Qui, nel 1902, i fratelli Fortunato potettero ricevere il presidente del Consiglio dei ministri, Giuseppe Zanardelli, fra le piante bonificate, il gran bosco di Gaudiano infoltito, le mandrie ricostituite, i campi verdeggianti di colture antiche o di nuovissimo esperimento, gli ampi caseggiati adibiti ad abitazione dei coloni o a deposito degli attrezzi agricoli e le nuove cantine e, infine, nuovi volti dei contadini.

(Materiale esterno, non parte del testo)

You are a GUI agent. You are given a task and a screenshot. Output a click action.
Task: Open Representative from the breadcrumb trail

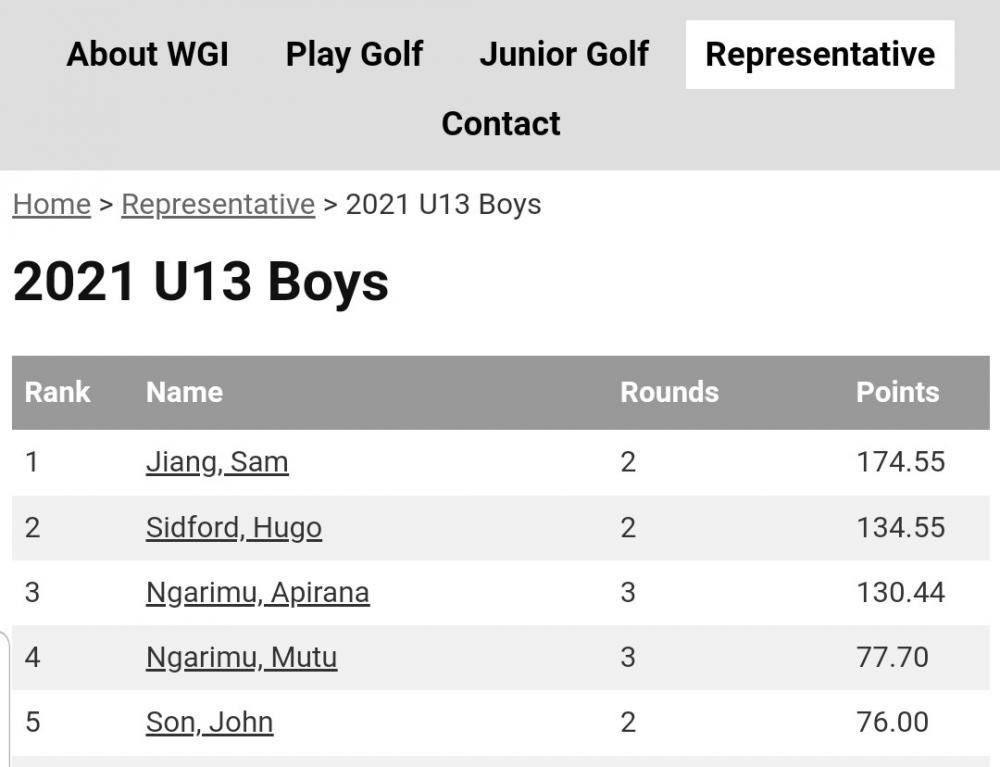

Ernesto Fortunato  che rignerò la langa malarica della Valle d'Ofanto venne a mancare il 6 dicembre 1921 a Napoli  per un male incurabile all'occhio sinistro che lo costrinse, già nel 1913, ad abbandonare la sua Gaudiano, ove era appena morto all'improvviso il fratello Luigi (1857 - 1913 ), l'unico dei fratelli a prendere moglie ( sposò nel 1880 Isabella Giusso, da cui ebbe il figlio Pasquale, morto ad appena 5


anni e la figlia Antonia che sposò il principe Antonio Alliata di Palermo).
Nel 1952, la maggior parte della tenuta di Gaudiano, dell'estensione di circa tremila ettari, fu espropriata dall' Ente Riforma e assegnata a diversi coloni.  Il centro residenziale e circa 200 ettari dell'azienda rimasero agli eredi Alliata, i quali, circa 60 anni fa, vendettero ad alcuni privati cittadini di Lavello che si sono letteralmente spartiti i vari locali della palazzina che  era  il caro " piccolo santuario" di don Giustino.
L’immobile denominato “ Masseria Fortunato” con decreto del Ministero dei Beni Culturali e Ambientali (Finocchiaro – ministro) del 27 settembre 1989 è stato dichiarato di interesse particolarmente importante ai sensi della Legge 1/6/1939 n.1089 e quindi sottoposto a tutte le disposizioni di tutela contenute nella legge stessa. A quanto pare, però, tutto è rimasto sulla carta.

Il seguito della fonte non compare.